Küredeki görüntüler kaybolduğunda, Markus hızla yanıma geldi. Adımları hızlıydı, endişe dolu bakışlarını üzerime dikti. "Ne oldu, Eva? İyi misin?" diye sordu, sesindeki endişe belli belirsiz bir titremeyle doluydu. Markus'un endişesini hissedebiliyordum, ona yaşadıklarımı anlatmak zorunda olduğumu biliyordum.

"Olanlara inanamayacaksın," diye mırıldandım, Markus'un dikkatini çekmek için sesimi biraz yükselttim. Küreyi işaret ederek heyecanla gördüklerimi anlattım

Heyecan ve biraz da panikle, gördüklerimi hızla Markus'a anlattım. Sözlerim telaşlı bir şekilde dökülüyordu dudaklarımdan, çünkü yaşadıklarımın etkisi hala üzerimdeydi. Markus'un yüzünde endişe dolu bir ifade belirmişti, gözlerindeki merak ve korku belirginleşiyordu.

Kont'un Daria'ya olan kızgınlığını ve mektubun içeriğini detaylıca aktardım, her bir detayı titizlikle açıkladım. Markus, sözlerimi dikkatle dinliyordu, her bir kelimeye odaklanıyordu, çünkü bu durumun ciddiyetinin farkındaydı. 

Markus, düşünceli bir şekilde çenesini ovuşturdu, gözlerinde bir kararlılık parıldıyordu. "Olanlar ilginç," dedi, sesindeki derin düşünceyi yansıtan bir tonla. "Prens Settus buraya mı geliyor? Peki ne zaman?" Sorularıyla, durumun ciddiyetini anlamaya çalışıyordu, geleceğe dair belirsizliklerle başa çıkmak için zihinsel bir harita çiziyordu.

"Bilmiyorum.
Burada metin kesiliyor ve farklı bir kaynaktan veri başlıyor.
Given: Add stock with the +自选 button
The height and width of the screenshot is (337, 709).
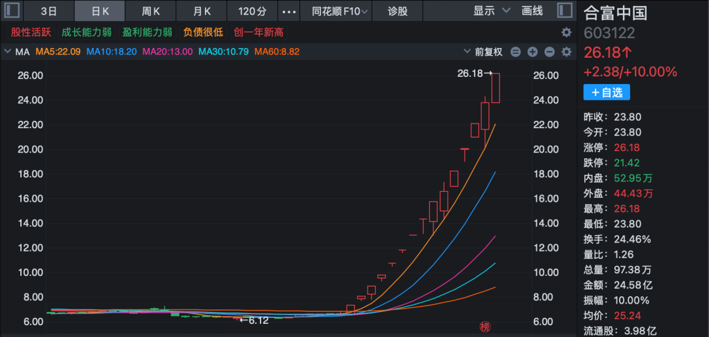Looking at the screenshot, I should 607,93.
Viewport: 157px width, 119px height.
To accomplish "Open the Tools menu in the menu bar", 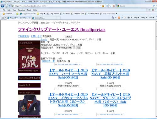I will point(29,10).
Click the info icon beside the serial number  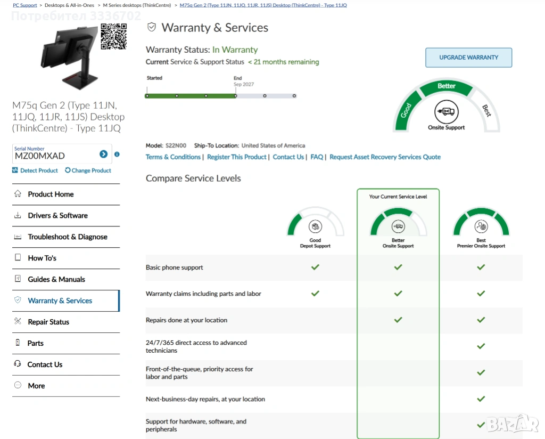point(117,154)
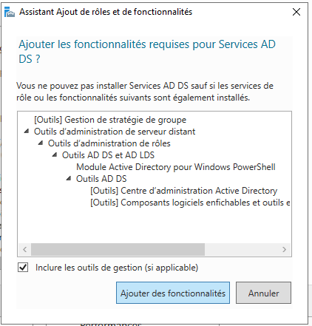The width and height of the screenshot is (312, 326).
Task: Click Ajouter des fonctionnalités button
Action: click(173, 293)
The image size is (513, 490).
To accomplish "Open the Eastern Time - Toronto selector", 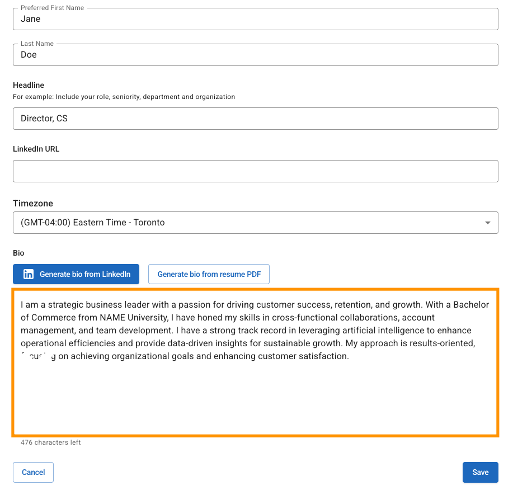I will tap(246, 223).
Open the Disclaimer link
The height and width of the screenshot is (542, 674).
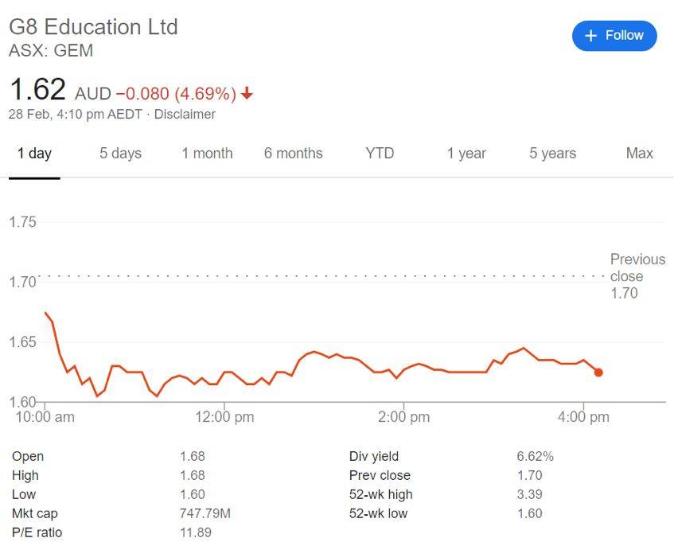[185, 115]
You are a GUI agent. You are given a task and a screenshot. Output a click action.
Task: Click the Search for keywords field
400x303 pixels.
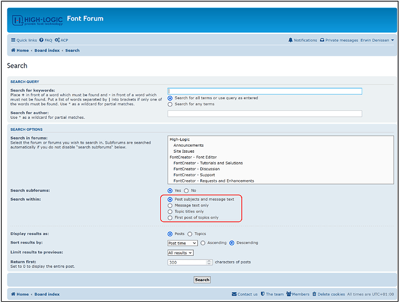(265, 92)
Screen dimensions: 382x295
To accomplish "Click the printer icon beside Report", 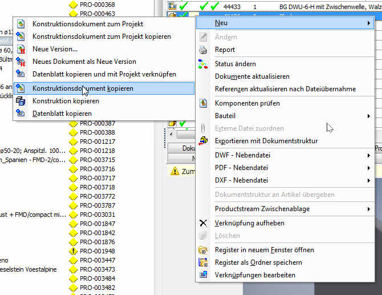I will pos(204,50).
Mektubun sonunda bir tarih yazmıyordu," diye yanıtladım, gözlerimde hala bir endişe vardı. "Ama Daria'nın hayatı tehlikede. Hemen harekete geçmeliyiz." Kararlılığımı hissettirmeye çalışıyordum, çünkü vakit kaybetme lüksümüz yoktu.
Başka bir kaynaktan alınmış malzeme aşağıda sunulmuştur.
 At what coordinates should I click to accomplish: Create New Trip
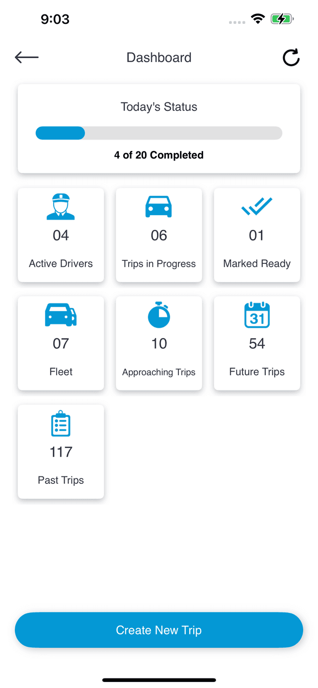pos(159,630)
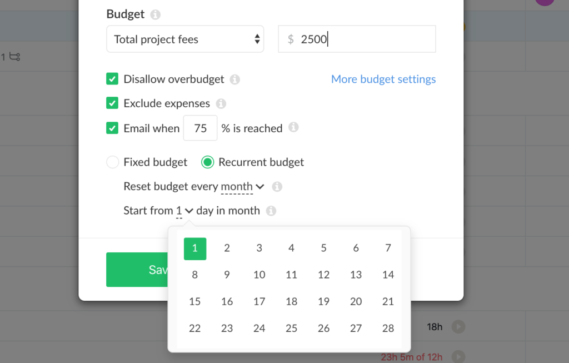Uncheck Disallow overbudget
The height and width of the screenshot is (363, 569).
coord(112,79)
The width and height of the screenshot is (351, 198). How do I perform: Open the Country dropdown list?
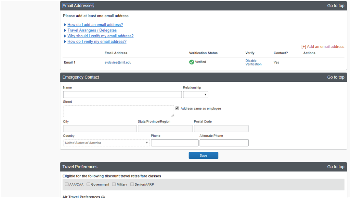pos(106,143)
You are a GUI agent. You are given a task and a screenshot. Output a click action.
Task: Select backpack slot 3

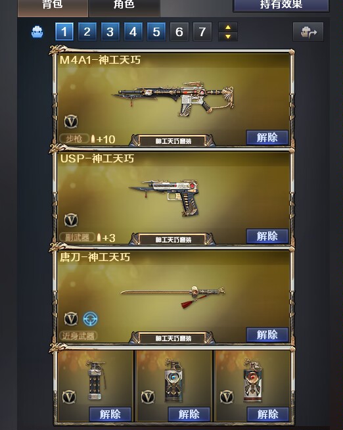pos(110,32)
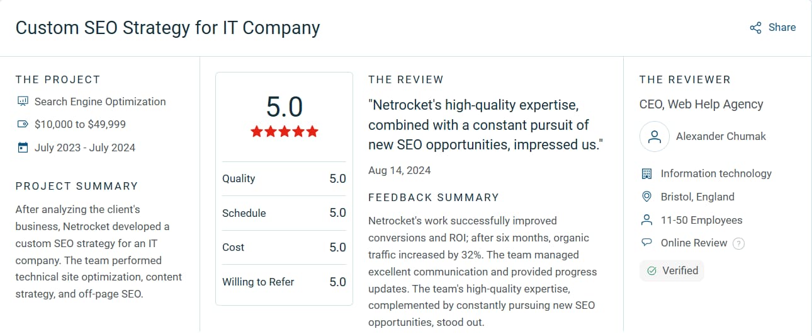Click the Custom SEO Strategy review title
Image resolution: width=812 pixels, height=336 pixels.
point(167,28)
Markus, alnını çattı, düşüncelerini toplamak için bir an duraksadı. "Daria'ya yardım mı edeceksin?" diye sordu, sesindeki endişe belli belirsiz bir şekilde hissediliyordu. 

Bu itiraf, içimde bir fırtına yarattı, sanki derinlerime inip karanlık suları karıştırıyordu. Markus'un sözleri, beni kendi iç hesaplaşmalarıma sürükledi, geçmişteki karanlık köşelerime doğru yolculuk etmeme neden oldu. 
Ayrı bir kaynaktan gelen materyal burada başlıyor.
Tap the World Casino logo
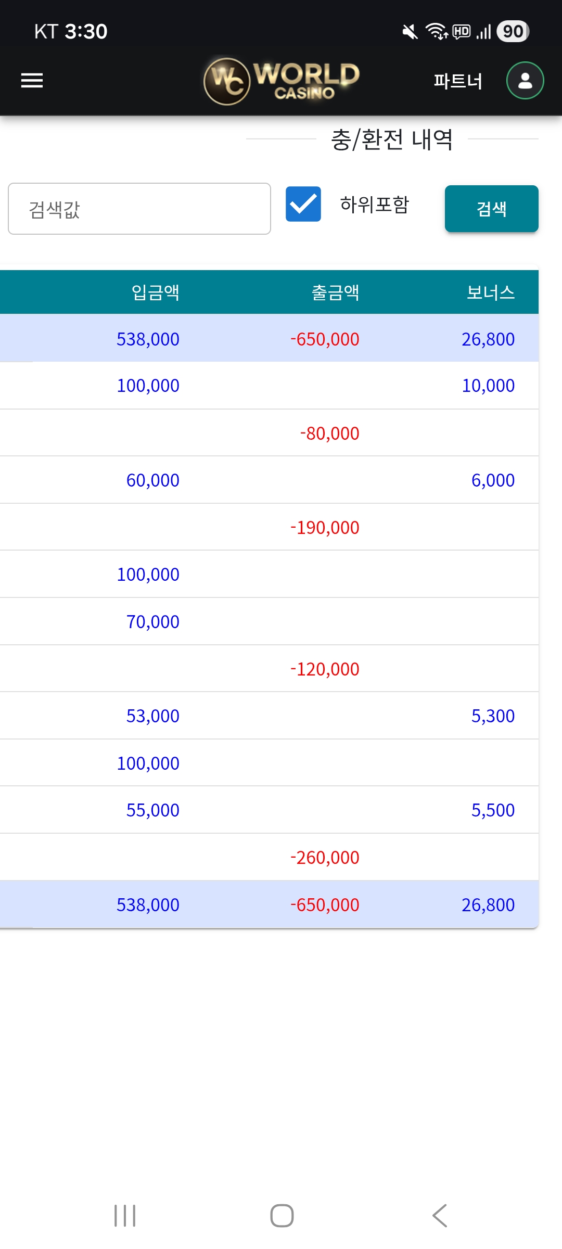The height and width of the screenshot is (1249, 562). click(282, 81)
Daha düne kadar küvette onu hançerlemek üzereydim. O an, geçmişteki karanlık anılarımın bir film şeridi gibi gözlerimin önünden geçti, her detay net ve keskin bir şekilde canlandı gözlerimin önünde. Yaptıklarımın yükü, artık omuzlarımda ağırlaşıyordu, her adımımda, her nefesimde hissediyordum bu ağırlığı. Vicdanım sızlıyordu, içimdeki çaresizlik ve pişmanlık duygusu beni esir almıştı, bir türlü kurtulamıyordum bu duygulardan.

Düşüncelerim, geçmişte yaptığım hatalar ve işlediğim günahlarla dolup taşıyordu, her hatıra beni daha da derinlere çekiyordu. Bir zamanlar o hizmetçiyi öldürmeme sebep olan nefret, şimdi içimde bir utanç kaynağı olmuştu. Geçmişteki eylemlerimin ağırlığı omuzlarıma binmiş gibiydi.

Geçen gün gördüğüm rüya, bir uyarı gibiydi, sanki geçmişte yaptıklarımın bir yansımasıydı. Vicdanımın derinliklerinden yükselen bir ses, beni doğru yola çağırıyordu, ama ben hala orada duruyordum, adım atmaya cesaret edemiyordum. O hizmetçiye yazık etmiştim ve artık ne olursa olsun, düşmanım olsa bile bu vicdan yükünü yüklenmek istemiyordum, artık yeterdi, bu yükü taşımak istemiyordum, içimdeki bu ağırlıktan kurtulmalıydım. Bu, benim içsel bir dönüşümün başlangıcıydı, ama hala yolun başındaydım, hala kararlı adımlar atmaya hazır değildim.